The Biodiversity Audit Approach provides an innovative, landscape-scale and evidence-based approach to strategic delivery of biodiversity.
The Biodiversity Audit Approach is an innovative, landscape-scale and evidence-based approach to delivery of biodiversity. It provides a working example of the implementation of an integrated approach to biodiversity delivery in a region.
A key element has been the development of an evidence-based approach to understanding the requirements of priority species and providing guidelines for their conservation. Ecological requirements of priority species for conservation have been collated, and synthesised, integrating across numerous individual priority species to produce management guidance for multi-species assemblages.
Collates and examines available evidence to understand what species are present.
Objectively defines the suite of conservation priority species.
Assesses the recent or current status of priority species.
A key objective of the approach is to provide land managers and conservation advisers with guidance on how to enhance and sustain the important biodiversity. Effective management is best achieved by providing prescriptions based on sound evidence. The novel approach taken is to identify multi-species assemblages and associated flagship invertebrate and plant species, requiring similar ecological processes and conditions (‘guilds’). This has the aim of integrating prescriptions for multiple species into habitat-based approaches, but through an evidence-based approach rooted in an understanding of the requirements of individual species.
Access to all available biodiversity data for the region being audited.
Officer time to undertake analysis.
Local expertise to identify conservation priorities and understand the collated data.
Evidence of success
Biodiversity Audits undertaken in Norfolk have led to radical changes in the management of Natura 2000 sites with resultant demonstrable gains for biodiversity.

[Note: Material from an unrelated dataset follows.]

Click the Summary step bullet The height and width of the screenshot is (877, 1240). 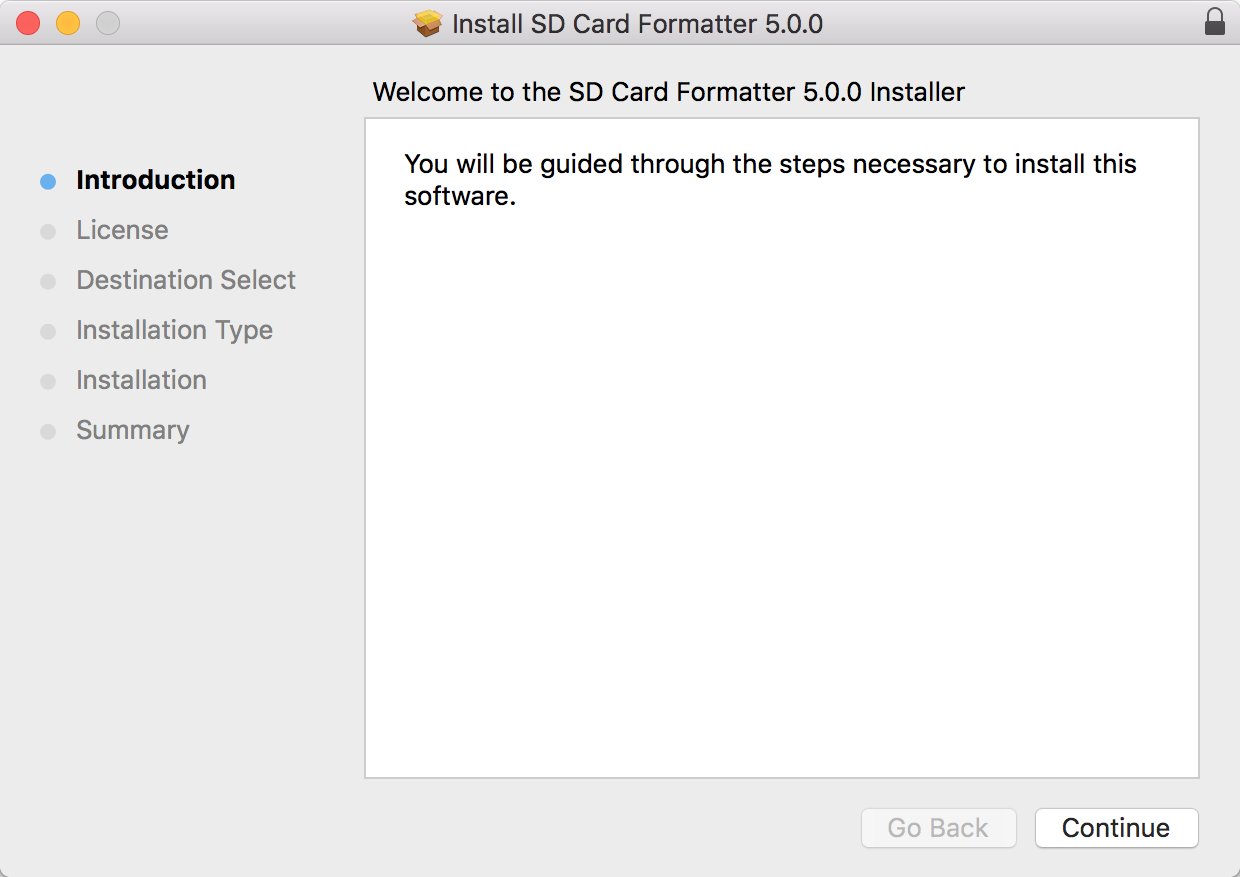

For instance the Breckland Biodiversity Audit showed that current site management practices were failing to deliver effective management for the species identified by the audit as being regional specialists, including those found nowhere else in the UK.
It is sometimes difficult to access all data needed. It is also often difficult to discover what data is available.
Potential for learning or transfer
The approach can be readily applied in other regions.
The concepts utilised around the development of an evidence-based approach to understanding the requirements of priority species and providing guidelines for their conservation can be applied to a number of questions raised by decision makers.